— BEGIN —

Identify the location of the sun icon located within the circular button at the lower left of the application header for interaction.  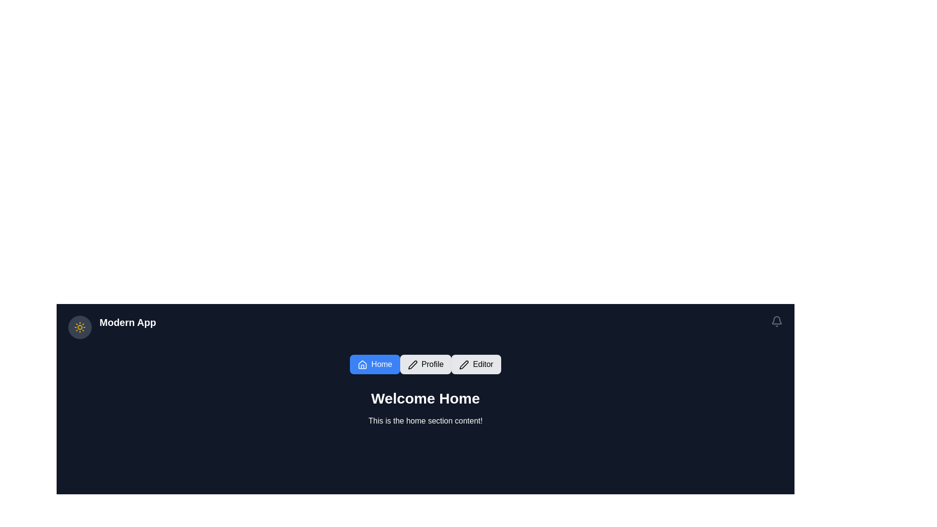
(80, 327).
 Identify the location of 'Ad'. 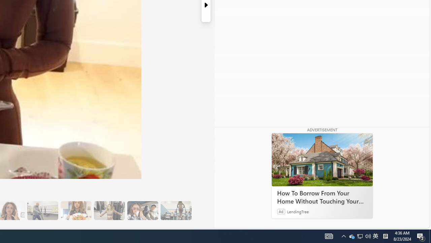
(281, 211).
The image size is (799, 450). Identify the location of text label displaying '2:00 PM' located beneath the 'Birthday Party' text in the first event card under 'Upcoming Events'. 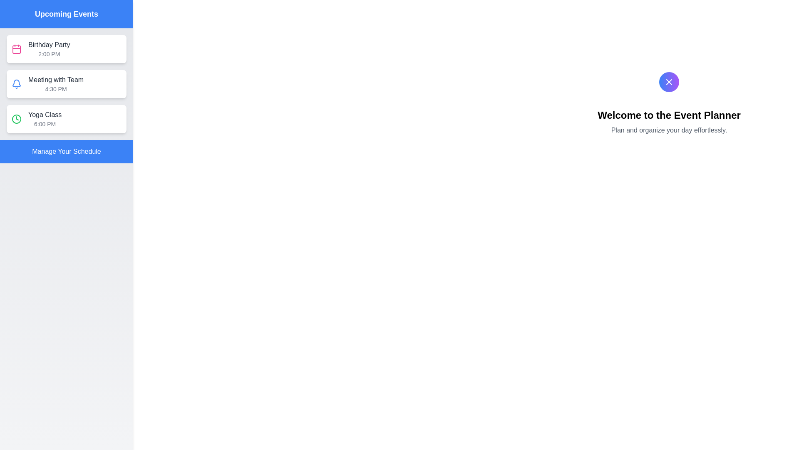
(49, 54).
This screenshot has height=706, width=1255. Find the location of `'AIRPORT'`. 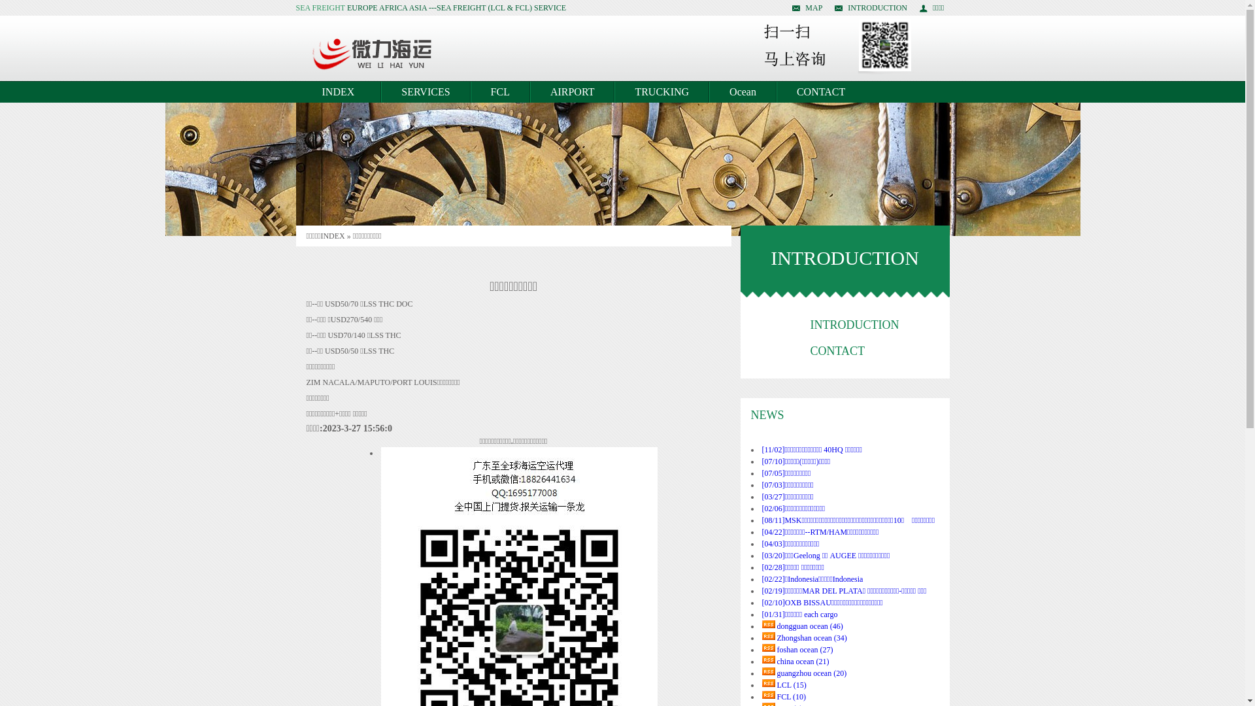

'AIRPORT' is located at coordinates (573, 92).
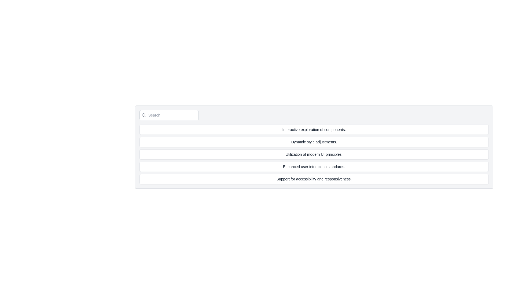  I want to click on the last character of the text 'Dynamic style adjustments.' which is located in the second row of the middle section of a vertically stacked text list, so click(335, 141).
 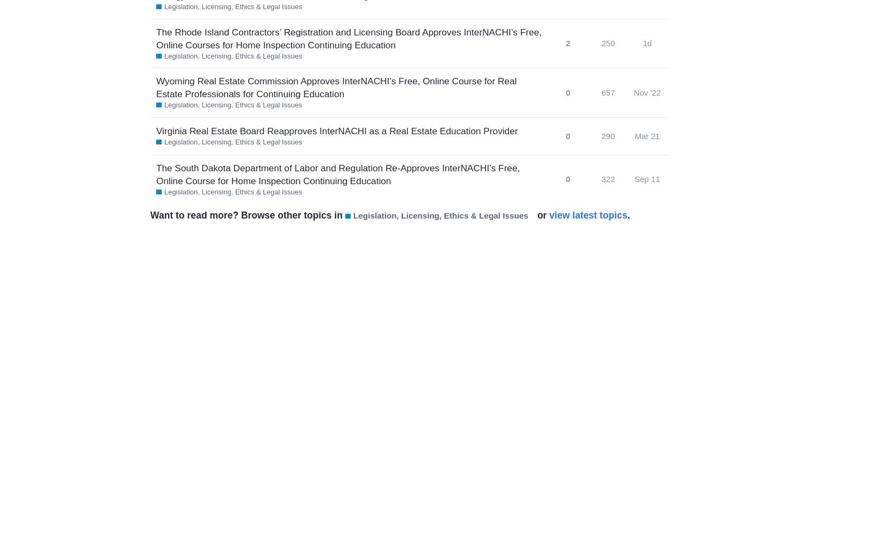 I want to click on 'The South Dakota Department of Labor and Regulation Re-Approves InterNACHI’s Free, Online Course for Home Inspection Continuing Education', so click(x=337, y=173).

— END —

▶ [Written exercise]:
Update all of the items above by replacing "Identify the location of" with "Find the position of" wherever it occurs, keeping everything else the same. Leave the pictures out of your answer.

▶ [Problem solution]:
Find the position of the sun icon located within the circular button at the lower left of the application header for interaction.  
(80, 327).
 Find the position of 'Ad'. 
(281, 211).
The image size is (799, 450). Find the position of text label displaying '2:00 PM' located beneath the 'Birthday Party' text in the first event card under 'Upcoming Events'. 
(49, 54).
This screenshot has height=706, width=1255. Find the location of `'AIRPORT'`. 

'AIRPORT' is located at coordinates (573, 92).
  I want to click on the last character of the text 'Dynamic style adjustments.' which is located in the second row of the middle section of a vertically stacked text list, so click(335, 141).
  I want to click on 'The South Dakota Department of Labor and Regulation Re-Approves InterNACHI’s Free, Online Course for Home Inspection Continuing Education', so click(x=337, y=173).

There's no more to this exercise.